Doungpaisan Pafan, Khunarsa Peerapol
Faculty of Industrial Technology and Management, King Mongkut's University of Technology North Bangkok, Bangkok 10800, Thailand.
Faculty of Science and Technology, Uttaradit Rajabhat University, Uttaradit 53000, Thailand.
J Imaging. 2025 Aug 21;11(8):281. doi: 10.3390/jimaging11080281.
Gunshot sound classification plays a crucial role in public safety, forensic investigations, and intelligent surveillance systems. This study evaluates the performance of deep learning models in classifying firearm sounds by analyzing twelve time-frequency spectrogram representations, including Mel, Bark, MFCC, CQT, Cochleagram, STFT, FFT, Reassigned, Chroma, Spectral Contrast, and Wavelet.
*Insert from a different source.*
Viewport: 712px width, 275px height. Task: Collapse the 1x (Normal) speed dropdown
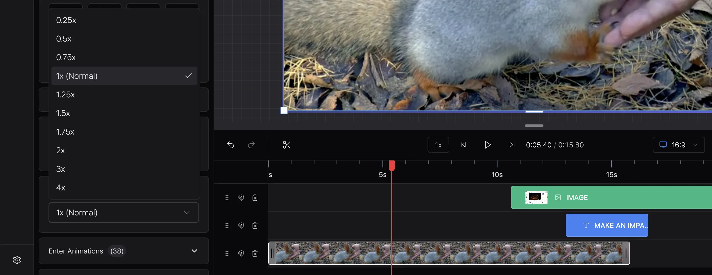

The dataset consists of 2148 gunshot recordings from four firearm types, collected in a semi-controlled outdoor environment under multi-orientation conditions. To leverage advanced computer vision techniques, all spectrograms were converted into RGB images using perceptually informed colormaps. This enabled the application of image processing approaches and fine-tuning of pre-trained Convolutional Neural Networks (CNNs) originally developed for natural image classification. Six CNN architectures-ResNet18, ResNet50, ResNet101, GoogLeNet, Inception-v3, and InceptionResNetV2-were trained on these spectrogram images. Experimental results indicate that CQT, Cochleagram, and Mel spectrograms consistently achieved high classification accuracy, exceeding 94% when paired with deep CNNs such as ResNet101 and InceptionResNetV2. These findings demonstrate that transforming time-frequency features into RGB images not only facilitates the use of image-based processing but also allows deep models to capture rich spectral-temporal patterns, providing a robust framework for accurate firearm sound classification.
枪声分类在公共安全、法医调查和智能监控系统中起着至关重要的作用。本研究通过分析十二种时频谱表示,包括梅尔(Mel)、巴克(Bark)、梅尔频率倒谱系数(MFCC)、恒定Q变换(CQT)、耳蜗图(Cochleagram)、短时傅里叶变换(STFT)、快速傅里叶变换(FFT)、重分配谱、色度图、谱对比度和小波,评估深度学习模型对枪械声音进行分类的性能。该数据集由来自四种枪械类型的2148个枪声录音组成,是在半控制的户外环境中的多方向条件下收集的。为了利用先进的计算机视觉技术,所有谱图都使用感知信息色图转换为RGB图像。这使得能够应用图像处理方法,并对最初为自然图像分类而开发的预训练卷积神经网络(CNN)进行微调。六种CNN架构——残差网络18(ResNet18)、残差网络50(ResNet50)、残差网络101(ResNet101)、谷歌网络(GoogLeNet)、Inception-v3和InceptionResNetV2——在这些谱图图像上进行了训练。实验结果表明,CQT、耳蜗图和梅尔谱图始终实现了较高的分类准确率,与ResNet101和InceptionResNetV2等深度CNN搭配时超过了94%。这些发现表明,将时频特征转换为RGB图像不仅便于基于图像的处理的使用,还允许深度模型捕捉丰富的频谱-时间模式,为准确的枪械声音分类提供了一个强大的框架。